With respect to the multiple stages of transmission driver, the first multiplexing stage occurs at the four muxes of block 320, based in part on the partially-delated data propagation provided by 2UI shifter 206. The second multiplexing stage occurs at the 2:1 mux and driver 216, which may otherwise be referred to as the SST driver segment. In between circuitry of the first multiplexing stage and circuitry of the second multiplexing stage is a first pair of logic gates (e.g., NAND gates 304) and a second pair of logic gates (e.g., NOR gates 306). These logic gates take, as a shared pair of inputs, (i) a bit from the two-bit data group (e.g., one of data groups 209a or 209b), and (ii) the delayed clock 214. Based on these inputs, NAND gates 304 and NOR gates 306 control how SST driver segment 216 performs the final 2:1 multiplexing operation and drives a serial data transmission based on this final multiplexing operation. In some implementations, the first logic gate and the second logic gate may be considered part of the SST driver segment 216.
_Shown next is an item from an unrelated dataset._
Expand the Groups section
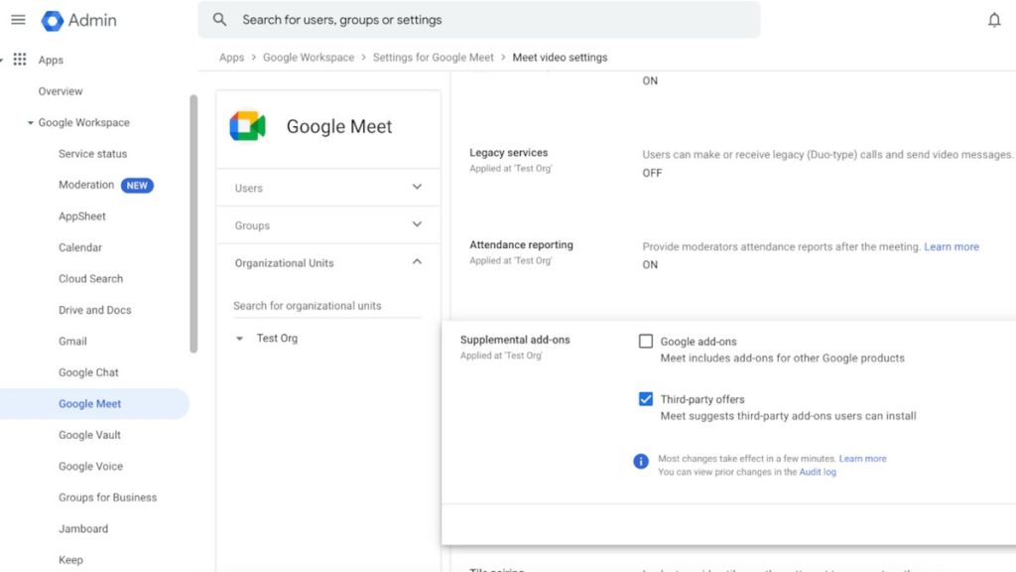The width and height of the screenshot is (1016, 572). pos(417,225)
SST driver segment 216 includes a 2:1 mux 310, which includes transistors 311, 312, 313, and 314. SST driver segment 216 also includes impedance-tuning transistors 315 and 316, which can be configured to control an impedance associated with transmitting the serialized data through resistor 317 and onto serial communications link 106. As shown, those impedance-tuning transistors 315 and 316 are coupled in series with the first transistor 311 and the second transistor 313; they are also coupled in series with the third transistor 312 and the fourth transistor 314. Moreover, the first transistor 311 and the third transistor 312 are coupled in parallel, as are the second transistor 313 and the fourth transistor 314.


To perform the 2:1 multiplexing operation, 2:1 mux 310 relies on timing signals from two NAND gates 304 (which respectively control transistors 311 and 312, which may be referred to as a first transistor and a third transistor of the SST driver segment 216) and two NOR gates 306 (which respectively control transistors 313 and 314, either of which may be referred to as a second transistor and a fourth transistor of the SST driver segment 216) to select and serialize the bits of each two-bit data groups 209a and 209b.


The NAND gates 304 (e.g., each of which may be coupled to exactly one of transistor 311 or transistor 312) and the NOR gates 306 (e.g., each of which may be coupled to exactly one of transistor 313 or transistor 314) may control the transistors of SST driver segment 216 as follows. Initially, a first bit of a two-bit data group (e.g., either of data groups 209a or 209b) may be provided, along with the delayed clock 214, as inputs to those logic gates. The logic gates will generate respective ‘1’ or ‘0’ outputs based on the value of the first bit and the value of the clock, which will drive first transistor 311 and second transistor 313 (and, in some implementations, third transistor 312 and fourth transistor 314) to push the value of the first bit across resistor 317. Then, the second bit of the two-bit data group will be pushed across resistor 317 using the same approach.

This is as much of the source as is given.